Fotoğraf ve sinema sanatıyla gelen medya kültürü, yeni bir eğlence anlayışının da doğmasına yol açtı. Hatta sinema da seyircinin deforme bedene olan ilgisini fark etti. Fakat deforme bedenin komedi ile ilişkilenmesi artık mümkün değildi. Dolayısıyla 18. yüzyılda ortaya çıkan romantizm akımı sinemada kendini tekrar gösterdi. Frankenstein (1910), Dracula (1931), Freaks (1932), King Kong (1933) gibi deforme bedeni başrolüne alan gerilim, korku ve dram türünde filmler yapıldı (Courtine, 2013, s.225). Seyircinin deforme bedene acıma ve kutsamayla bakışı, deforme bedeni komedi alanından uzaklaştırıp onu tekrar trajik boyuta taşıdı. 1950 yılına gelindiğinde ise 19. yüzyıldaki sahneleme anlayışıyla yapılan ucube gösterileri neredeyse tamamen ortadan kalktı (Crockett, 2014). Fakat günümüze kadar gelinen süreçte bu sahneleme anlayışının dışında da deforme bedenlerin bir gösteri malzemesi olarak kullanıldığı mecraların olduğunu söylemek gerekmektedir 30.
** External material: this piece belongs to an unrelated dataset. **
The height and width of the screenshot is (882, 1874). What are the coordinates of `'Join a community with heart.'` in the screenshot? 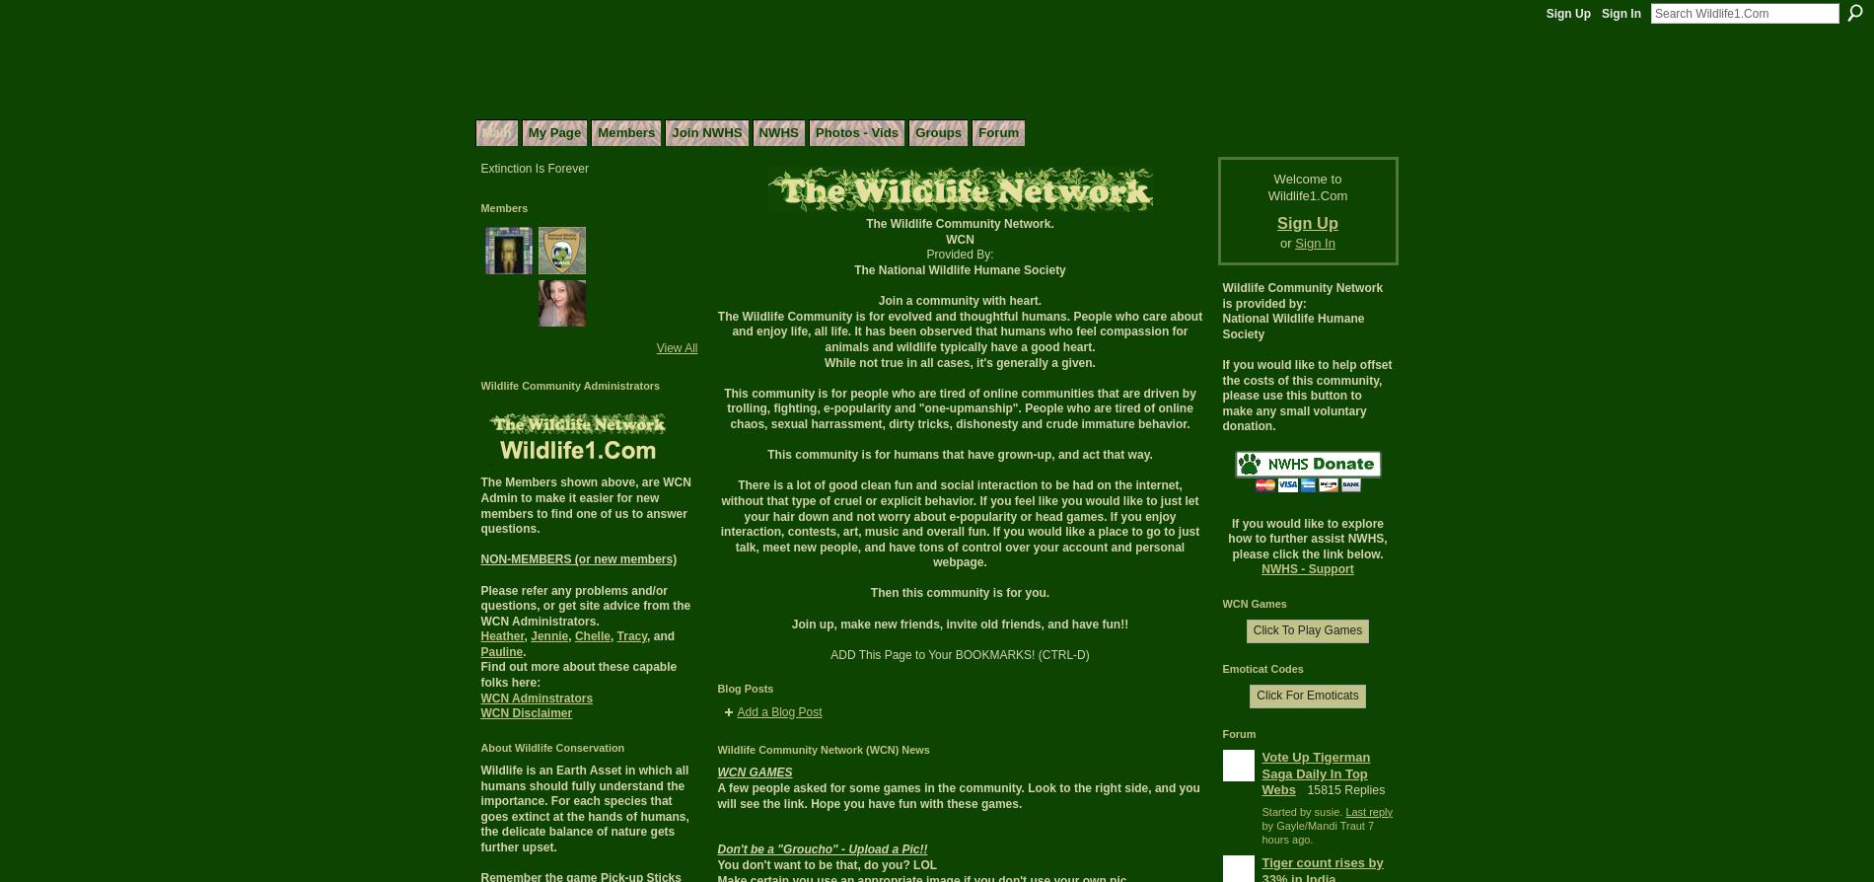 It's located at (876, 300).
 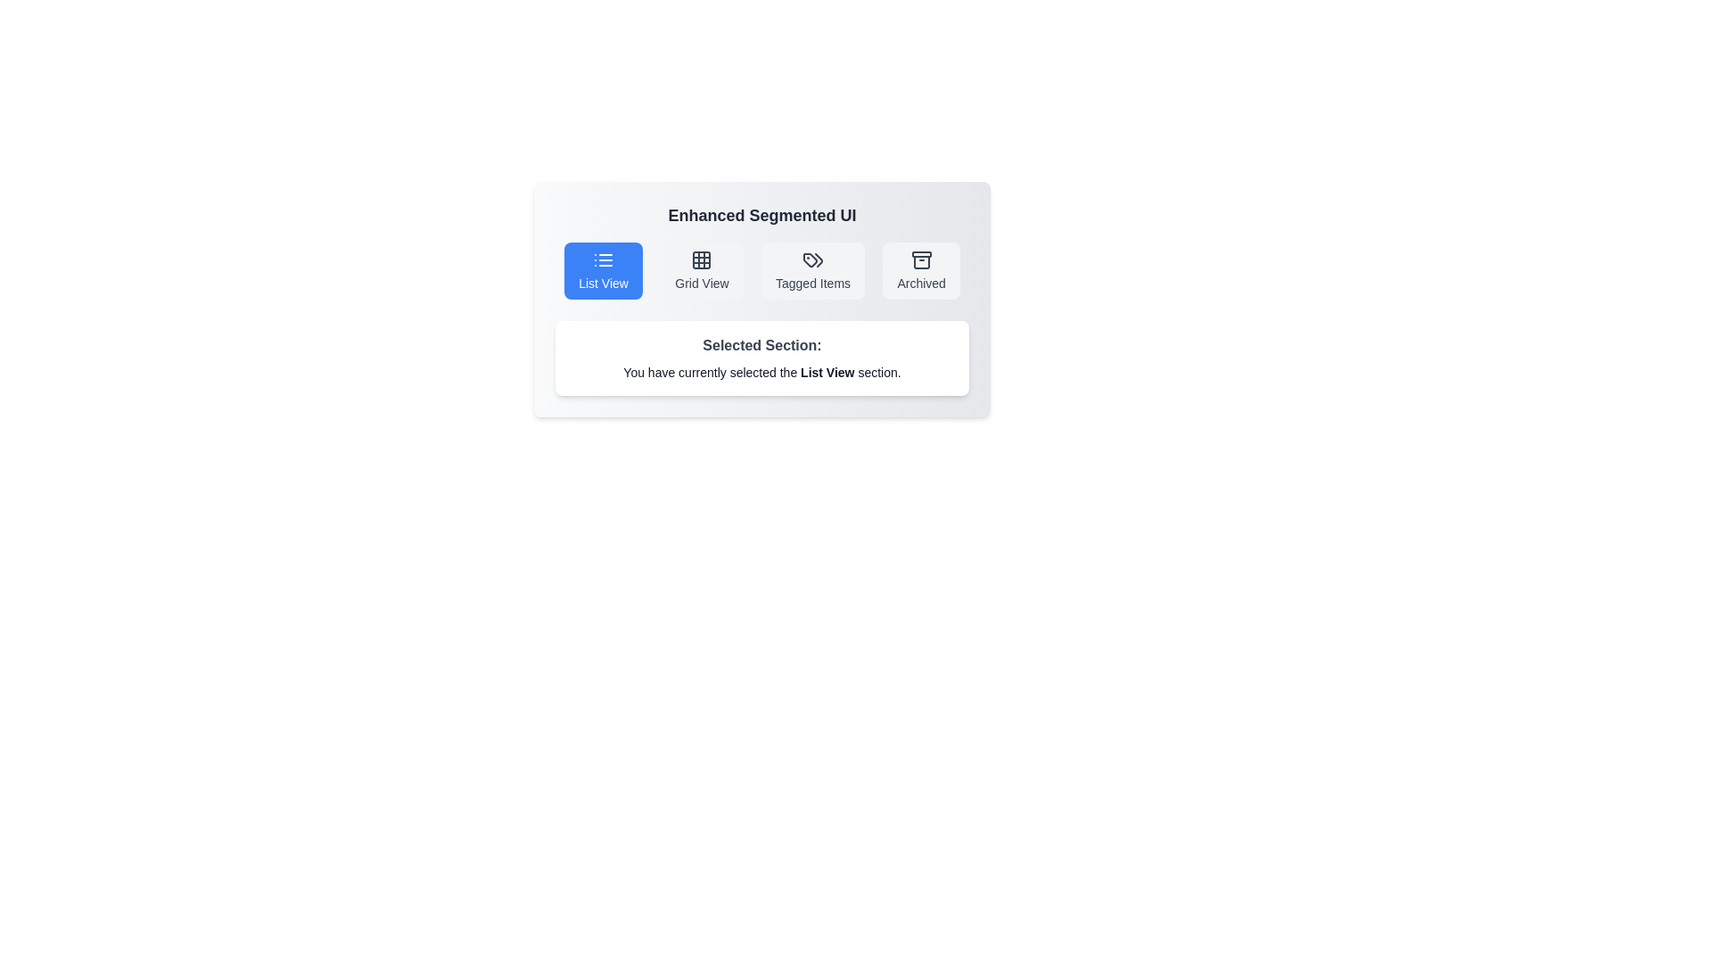 I want to click on the text label displaying 'Archived', which is located below the archive box icon in the control bar on the far right among four options, so click(x=921, y=282).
30 Genetik rahatsızlıkları yüzünden ağır deformasyonları olan ya da geçirdiği bir kaza sonucu deformasyona

uğramış bedenlerin medya üzerinden “reality show” kapsamında konu edilmesi veya Guiness Rekorlar Kitabı’nda yer alması örnek olarak gösterilebilir.